CHILDREN: ♦♦♦♦♦ – This is a great place for children, as long as the river is not in spate. There are lots of things to keep them busy at the weir, including fishing for minnows and looking for river-polished stones and agates. In addition, ducks, swans and kingfishers are all frequently seen.
ACCESS: ♦♦♦♦♦ – There is good free parking approximately 15m from the weir or, if this is full, there is parking at the sports centre. From there, it is an easy short walk on a public path leading to the river.
TYPE: – Except for a small exposure of bedrock packed with Carboniferous bivalves, the best places for fossils are in the build ups of loose stones and roundish pebbles on the bends in the river and below the weir itself.
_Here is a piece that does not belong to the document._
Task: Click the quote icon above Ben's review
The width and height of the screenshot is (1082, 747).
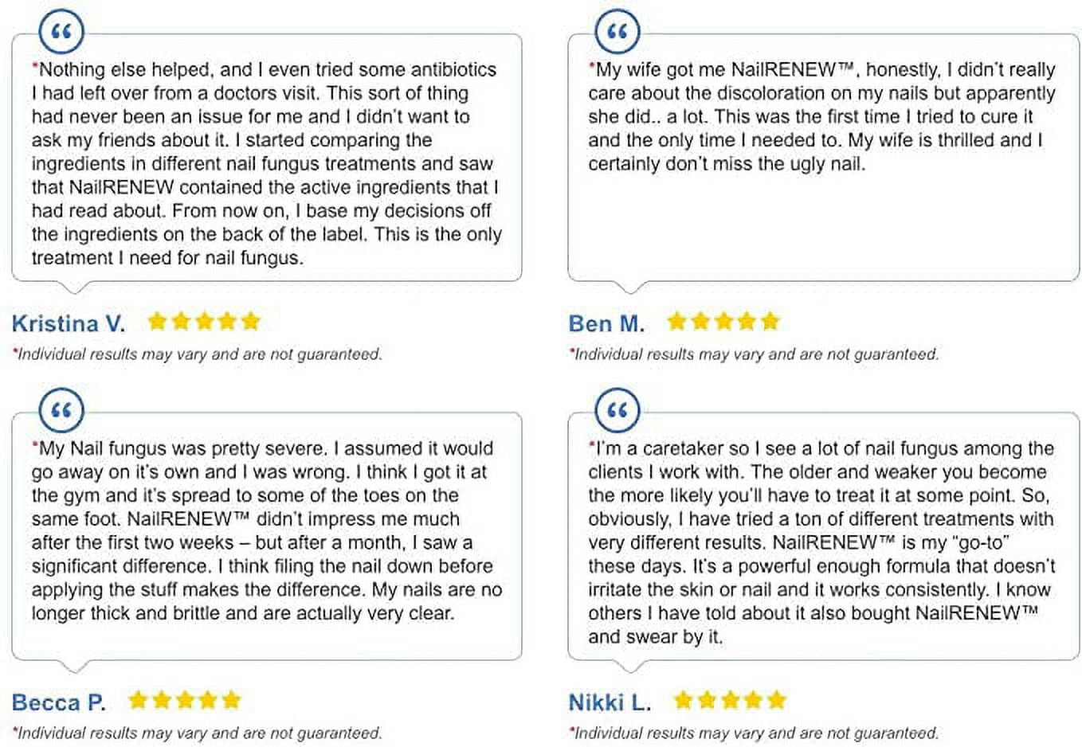Action: pyautogui.click(x=617, y=33)
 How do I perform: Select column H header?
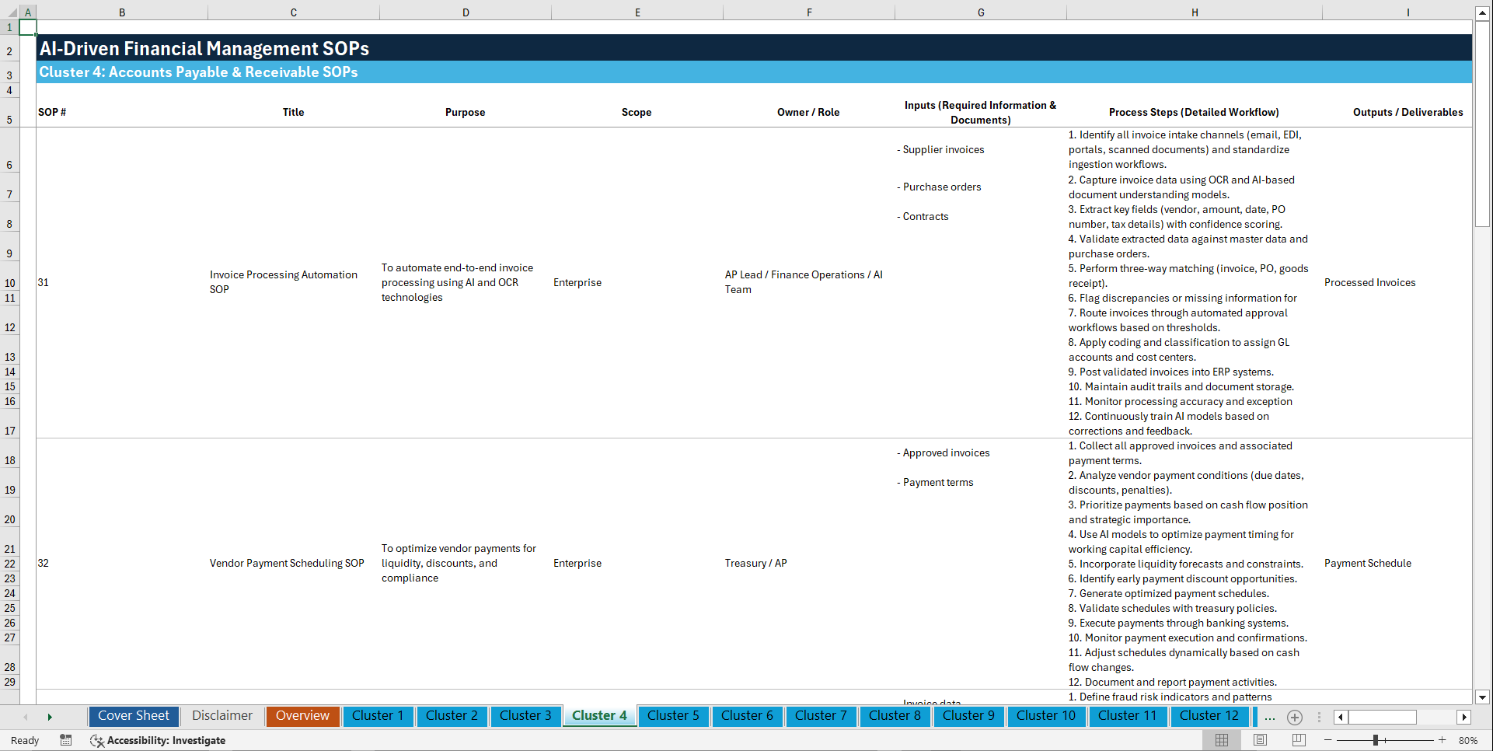[x=1195, y=12]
The best place to look for fossil is on the small island directly below the West Mill Weir. Regular spates often churn up the pebbles bringing new material. The shallow water around the island can sometimes make eroded silicate fossil-bearing rocks easier to see. Crinoids and various productids and spiriferid brachiopods show up regularly. The coral, Lithostrotion, is common and a few small trilobites (Paladin mucronatus) have been found, but they are rare. Gastropods can also be found.Downstream from the weir and about 45m beyond the white bridge, the river cuts through a bedrock ledge containing a high density of bivalves. Specimens of Stigmaria have also been discovered upstream from the weir.
The River Tyne cuts through Carboniferous sedimentary rock at various places much further upstream, although there are few exposures. However, a lot of fossil material finds its way downstream and can be found at many places where the river bends contain raised pebble banks.
The rocks are mostly of Blackhall Limestone of the Lower Limestone Formation, from the Brigantian substage of the Dinantian (Lower Carboniferous).
Haddington can be very boggy, especially during the winter and after heavy rain. In addition, some areas have steep sides. We also recommend the use of hard hats and safety goggles.
An ordinary sized geology hammer and safety glasses should suffice. Wellies will allow you to cross the river.
Scotland’s fossil resource is at risk of abuse and damage, and so we must all safeguard and managed fossil collecting to ensure its survival for future generations. For this reason it is VITAL you read and adhere to the Scottish Fossil Code for ALL sites in Scotland.